» **TASK REQUIREMENTS**: Rename "grade" to "rating" in the lines from the line with "next to ライト?" to the line with "tap(659, 479)", and leave everything else in those lines unchanged.

» **Saved data entries**:
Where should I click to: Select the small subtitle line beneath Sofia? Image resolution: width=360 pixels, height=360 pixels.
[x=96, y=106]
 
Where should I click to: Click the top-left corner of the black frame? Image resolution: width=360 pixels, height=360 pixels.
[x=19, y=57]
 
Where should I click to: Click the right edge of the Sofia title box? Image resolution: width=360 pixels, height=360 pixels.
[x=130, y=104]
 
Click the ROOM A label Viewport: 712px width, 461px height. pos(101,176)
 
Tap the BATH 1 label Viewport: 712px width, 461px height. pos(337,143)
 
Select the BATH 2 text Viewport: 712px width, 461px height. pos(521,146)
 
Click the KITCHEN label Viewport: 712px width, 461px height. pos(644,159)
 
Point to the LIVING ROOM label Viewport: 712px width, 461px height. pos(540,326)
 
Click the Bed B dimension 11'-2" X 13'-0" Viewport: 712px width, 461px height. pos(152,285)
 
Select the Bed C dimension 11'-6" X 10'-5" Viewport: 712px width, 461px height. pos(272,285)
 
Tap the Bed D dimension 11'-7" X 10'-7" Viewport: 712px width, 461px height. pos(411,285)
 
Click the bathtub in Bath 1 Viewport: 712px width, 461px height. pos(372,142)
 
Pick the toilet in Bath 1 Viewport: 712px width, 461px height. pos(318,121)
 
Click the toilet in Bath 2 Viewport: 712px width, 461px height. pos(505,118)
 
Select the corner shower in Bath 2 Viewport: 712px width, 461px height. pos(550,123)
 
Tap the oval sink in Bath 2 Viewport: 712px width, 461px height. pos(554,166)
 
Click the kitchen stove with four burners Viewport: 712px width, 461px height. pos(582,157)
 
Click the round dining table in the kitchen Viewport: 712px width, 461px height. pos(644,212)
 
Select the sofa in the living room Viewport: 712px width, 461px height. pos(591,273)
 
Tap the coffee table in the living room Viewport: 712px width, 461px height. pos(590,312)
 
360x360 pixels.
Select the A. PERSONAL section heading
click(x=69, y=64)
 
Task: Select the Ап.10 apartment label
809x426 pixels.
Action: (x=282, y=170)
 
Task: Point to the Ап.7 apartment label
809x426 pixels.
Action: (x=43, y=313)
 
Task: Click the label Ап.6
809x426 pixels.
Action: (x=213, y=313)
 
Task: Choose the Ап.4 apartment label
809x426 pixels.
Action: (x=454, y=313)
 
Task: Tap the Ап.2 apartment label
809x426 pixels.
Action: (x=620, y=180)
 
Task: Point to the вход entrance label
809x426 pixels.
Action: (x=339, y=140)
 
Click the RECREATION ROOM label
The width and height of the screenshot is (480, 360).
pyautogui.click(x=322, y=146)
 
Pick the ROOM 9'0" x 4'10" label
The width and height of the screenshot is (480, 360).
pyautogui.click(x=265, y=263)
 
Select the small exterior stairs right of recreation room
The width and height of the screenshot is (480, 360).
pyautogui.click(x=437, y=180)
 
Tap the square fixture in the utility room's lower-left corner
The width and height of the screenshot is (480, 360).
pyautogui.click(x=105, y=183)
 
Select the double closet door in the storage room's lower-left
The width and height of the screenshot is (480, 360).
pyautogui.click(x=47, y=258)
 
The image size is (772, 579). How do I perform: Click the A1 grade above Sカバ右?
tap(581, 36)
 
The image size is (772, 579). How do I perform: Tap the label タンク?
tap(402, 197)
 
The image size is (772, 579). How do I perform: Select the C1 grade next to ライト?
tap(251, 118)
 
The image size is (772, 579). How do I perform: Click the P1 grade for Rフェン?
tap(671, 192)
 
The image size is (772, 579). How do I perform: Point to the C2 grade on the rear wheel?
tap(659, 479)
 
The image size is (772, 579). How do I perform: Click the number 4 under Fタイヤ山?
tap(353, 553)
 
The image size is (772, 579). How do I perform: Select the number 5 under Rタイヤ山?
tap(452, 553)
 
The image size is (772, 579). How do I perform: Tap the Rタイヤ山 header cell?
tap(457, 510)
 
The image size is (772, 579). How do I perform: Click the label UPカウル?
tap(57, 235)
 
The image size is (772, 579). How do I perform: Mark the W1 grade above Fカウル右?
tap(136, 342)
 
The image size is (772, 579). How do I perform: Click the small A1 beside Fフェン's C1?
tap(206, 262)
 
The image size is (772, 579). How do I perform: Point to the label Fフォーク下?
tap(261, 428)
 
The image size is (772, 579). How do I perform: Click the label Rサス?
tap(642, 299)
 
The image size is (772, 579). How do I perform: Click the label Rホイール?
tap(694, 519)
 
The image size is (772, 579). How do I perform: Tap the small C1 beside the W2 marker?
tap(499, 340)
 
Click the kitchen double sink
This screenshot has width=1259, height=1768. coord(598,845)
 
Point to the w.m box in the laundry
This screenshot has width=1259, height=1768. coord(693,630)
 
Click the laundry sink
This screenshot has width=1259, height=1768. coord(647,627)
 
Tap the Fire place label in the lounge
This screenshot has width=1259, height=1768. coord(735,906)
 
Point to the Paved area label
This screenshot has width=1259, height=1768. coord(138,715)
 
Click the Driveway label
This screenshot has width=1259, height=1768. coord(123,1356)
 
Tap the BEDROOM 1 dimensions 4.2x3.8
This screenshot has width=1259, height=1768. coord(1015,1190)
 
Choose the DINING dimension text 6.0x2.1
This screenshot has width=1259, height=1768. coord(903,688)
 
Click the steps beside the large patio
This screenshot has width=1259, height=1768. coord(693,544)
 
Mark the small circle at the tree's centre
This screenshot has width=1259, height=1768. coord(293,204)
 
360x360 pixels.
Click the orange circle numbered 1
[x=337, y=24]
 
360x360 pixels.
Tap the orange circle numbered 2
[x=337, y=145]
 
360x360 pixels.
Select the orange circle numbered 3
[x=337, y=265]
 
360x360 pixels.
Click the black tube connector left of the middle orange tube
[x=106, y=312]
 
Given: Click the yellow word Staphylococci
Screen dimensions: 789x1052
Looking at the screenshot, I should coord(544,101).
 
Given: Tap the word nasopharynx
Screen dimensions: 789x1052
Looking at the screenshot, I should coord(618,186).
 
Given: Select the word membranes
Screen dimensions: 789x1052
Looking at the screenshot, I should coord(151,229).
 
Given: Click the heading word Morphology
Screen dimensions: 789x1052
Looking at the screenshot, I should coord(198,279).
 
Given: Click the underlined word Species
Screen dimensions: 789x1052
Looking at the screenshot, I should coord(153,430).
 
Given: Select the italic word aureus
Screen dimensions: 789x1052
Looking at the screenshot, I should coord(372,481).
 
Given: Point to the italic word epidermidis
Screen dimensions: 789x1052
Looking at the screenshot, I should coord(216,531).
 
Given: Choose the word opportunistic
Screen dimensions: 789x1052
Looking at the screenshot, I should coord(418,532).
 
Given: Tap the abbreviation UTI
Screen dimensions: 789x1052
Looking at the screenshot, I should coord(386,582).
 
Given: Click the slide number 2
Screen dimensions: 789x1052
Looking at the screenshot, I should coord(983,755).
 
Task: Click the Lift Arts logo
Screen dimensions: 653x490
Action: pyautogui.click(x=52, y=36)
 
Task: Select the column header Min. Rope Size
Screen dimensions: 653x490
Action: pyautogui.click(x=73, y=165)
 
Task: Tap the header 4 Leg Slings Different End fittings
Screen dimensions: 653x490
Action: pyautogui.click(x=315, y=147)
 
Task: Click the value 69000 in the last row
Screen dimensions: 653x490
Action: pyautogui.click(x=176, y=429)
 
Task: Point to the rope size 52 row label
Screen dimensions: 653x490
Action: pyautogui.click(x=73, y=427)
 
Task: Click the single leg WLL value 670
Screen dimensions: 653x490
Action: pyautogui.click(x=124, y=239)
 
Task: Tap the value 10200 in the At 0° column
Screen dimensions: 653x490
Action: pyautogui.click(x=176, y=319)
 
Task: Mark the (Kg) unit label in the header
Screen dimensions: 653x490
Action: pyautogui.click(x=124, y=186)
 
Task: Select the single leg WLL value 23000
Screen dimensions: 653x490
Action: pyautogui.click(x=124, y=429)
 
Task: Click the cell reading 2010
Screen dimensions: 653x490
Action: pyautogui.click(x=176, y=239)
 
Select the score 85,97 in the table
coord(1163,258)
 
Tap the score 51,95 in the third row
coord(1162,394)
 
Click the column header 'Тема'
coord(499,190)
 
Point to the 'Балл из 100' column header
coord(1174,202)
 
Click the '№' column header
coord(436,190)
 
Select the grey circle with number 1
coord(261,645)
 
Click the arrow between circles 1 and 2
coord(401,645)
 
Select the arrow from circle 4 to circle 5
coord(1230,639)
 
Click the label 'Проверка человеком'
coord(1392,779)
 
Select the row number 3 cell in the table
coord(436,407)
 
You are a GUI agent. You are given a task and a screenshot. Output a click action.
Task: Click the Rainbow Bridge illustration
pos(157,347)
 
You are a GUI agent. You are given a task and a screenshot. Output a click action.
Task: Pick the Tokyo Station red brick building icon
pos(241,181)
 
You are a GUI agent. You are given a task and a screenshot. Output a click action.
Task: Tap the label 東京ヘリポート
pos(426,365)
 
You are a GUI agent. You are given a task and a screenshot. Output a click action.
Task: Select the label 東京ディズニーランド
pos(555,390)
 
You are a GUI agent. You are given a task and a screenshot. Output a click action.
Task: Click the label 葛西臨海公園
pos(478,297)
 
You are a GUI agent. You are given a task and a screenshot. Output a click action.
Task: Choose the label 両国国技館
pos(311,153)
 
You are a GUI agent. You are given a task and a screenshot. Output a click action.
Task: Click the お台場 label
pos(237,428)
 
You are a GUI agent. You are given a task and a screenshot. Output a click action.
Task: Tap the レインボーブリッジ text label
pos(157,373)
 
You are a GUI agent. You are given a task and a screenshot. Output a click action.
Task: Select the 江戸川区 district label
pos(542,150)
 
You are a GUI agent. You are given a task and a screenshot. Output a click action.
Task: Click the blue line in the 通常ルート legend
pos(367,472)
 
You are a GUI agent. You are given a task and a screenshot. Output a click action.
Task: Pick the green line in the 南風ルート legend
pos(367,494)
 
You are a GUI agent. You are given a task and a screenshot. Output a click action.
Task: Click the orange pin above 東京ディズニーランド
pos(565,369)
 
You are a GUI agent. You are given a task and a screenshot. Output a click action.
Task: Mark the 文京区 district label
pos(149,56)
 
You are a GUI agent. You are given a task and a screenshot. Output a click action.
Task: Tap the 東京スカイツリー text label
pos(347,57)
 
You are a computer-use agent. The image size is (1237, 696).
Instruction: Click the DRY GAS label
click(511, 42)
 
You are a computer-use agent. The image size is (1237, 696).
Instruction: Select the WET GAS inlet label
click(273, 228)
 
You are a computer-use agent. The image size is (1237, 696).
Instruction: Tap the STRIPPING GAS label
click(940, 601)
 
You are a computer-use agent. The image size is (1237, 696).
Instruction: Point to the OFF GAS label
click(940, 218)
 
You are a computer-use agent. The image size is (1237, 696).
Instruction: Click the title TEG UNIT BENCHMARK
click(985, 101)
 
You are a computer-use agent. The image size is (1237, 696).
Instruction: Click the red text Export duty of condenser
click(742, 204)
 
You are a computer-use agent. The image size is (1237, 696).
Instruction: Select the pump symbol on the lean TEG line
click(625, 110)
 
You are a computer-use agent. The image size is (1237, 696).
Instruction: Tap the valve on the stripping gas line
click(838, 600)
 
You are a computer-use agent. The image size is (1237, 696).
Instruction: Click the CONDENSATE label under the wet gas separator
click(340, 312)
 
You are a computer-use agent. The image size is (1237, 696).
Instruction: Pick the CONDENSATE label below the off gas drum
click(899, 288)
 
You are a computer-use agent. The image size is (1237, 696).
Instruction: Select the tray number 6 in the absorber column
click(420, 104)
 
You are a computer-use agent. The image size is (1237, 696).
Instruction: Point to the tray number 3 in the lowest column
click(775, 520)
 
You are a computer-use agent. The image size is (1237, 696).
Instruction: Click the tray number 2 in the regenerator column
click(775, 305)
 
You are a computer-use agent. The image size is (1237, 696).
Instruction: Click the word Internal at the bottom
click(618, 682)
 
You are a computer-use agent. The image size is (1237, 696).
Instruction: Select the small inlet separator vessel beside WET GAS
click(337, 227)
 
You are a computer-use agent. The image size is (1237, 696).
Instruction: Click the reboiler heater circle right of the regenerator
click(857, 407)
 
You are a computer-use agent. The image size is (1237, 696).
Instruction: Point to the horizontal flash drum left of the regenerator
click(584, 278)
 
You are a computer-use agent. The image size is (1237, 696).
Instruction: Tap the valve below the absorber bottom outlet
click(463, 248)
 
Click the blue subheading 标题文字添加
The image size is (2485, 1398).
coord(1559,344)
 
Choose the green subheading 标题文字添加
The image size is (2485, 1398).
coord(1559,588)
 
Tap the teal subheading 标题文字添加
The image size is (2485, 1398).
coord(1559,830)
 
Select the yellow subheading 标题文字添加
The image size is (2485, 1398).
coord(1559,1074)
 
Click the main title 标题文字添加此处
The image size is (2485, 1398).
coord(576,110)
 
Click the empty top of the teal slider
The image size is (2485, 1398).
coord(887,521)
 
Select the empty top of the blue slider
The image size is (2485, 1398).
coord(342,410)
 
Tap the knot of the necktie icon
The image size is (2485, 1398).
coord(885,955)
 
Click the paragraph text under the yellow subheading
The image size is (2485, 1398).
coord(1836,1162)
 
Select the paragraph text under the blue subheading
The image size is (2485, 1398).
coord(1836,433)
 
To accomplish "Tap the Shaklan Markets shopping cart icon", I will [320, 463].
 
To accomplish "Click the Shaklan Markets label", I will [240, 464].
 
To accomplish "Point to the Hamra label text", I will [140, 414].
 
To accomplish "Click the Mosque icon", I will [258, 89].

» **CORRECT ANSWER**:
The image size is (772, 579). How do I perform: Select the C1 rating next to ライト?
tap(251, 118)
 
The image size is (772, 579). How do I perform: Click the P1 rating for Rフェン?
tap(671, 192)
 
The image size is (772, 579). How do I perform: Point to the C2 rating on the rear wheel?
tap(659, 479)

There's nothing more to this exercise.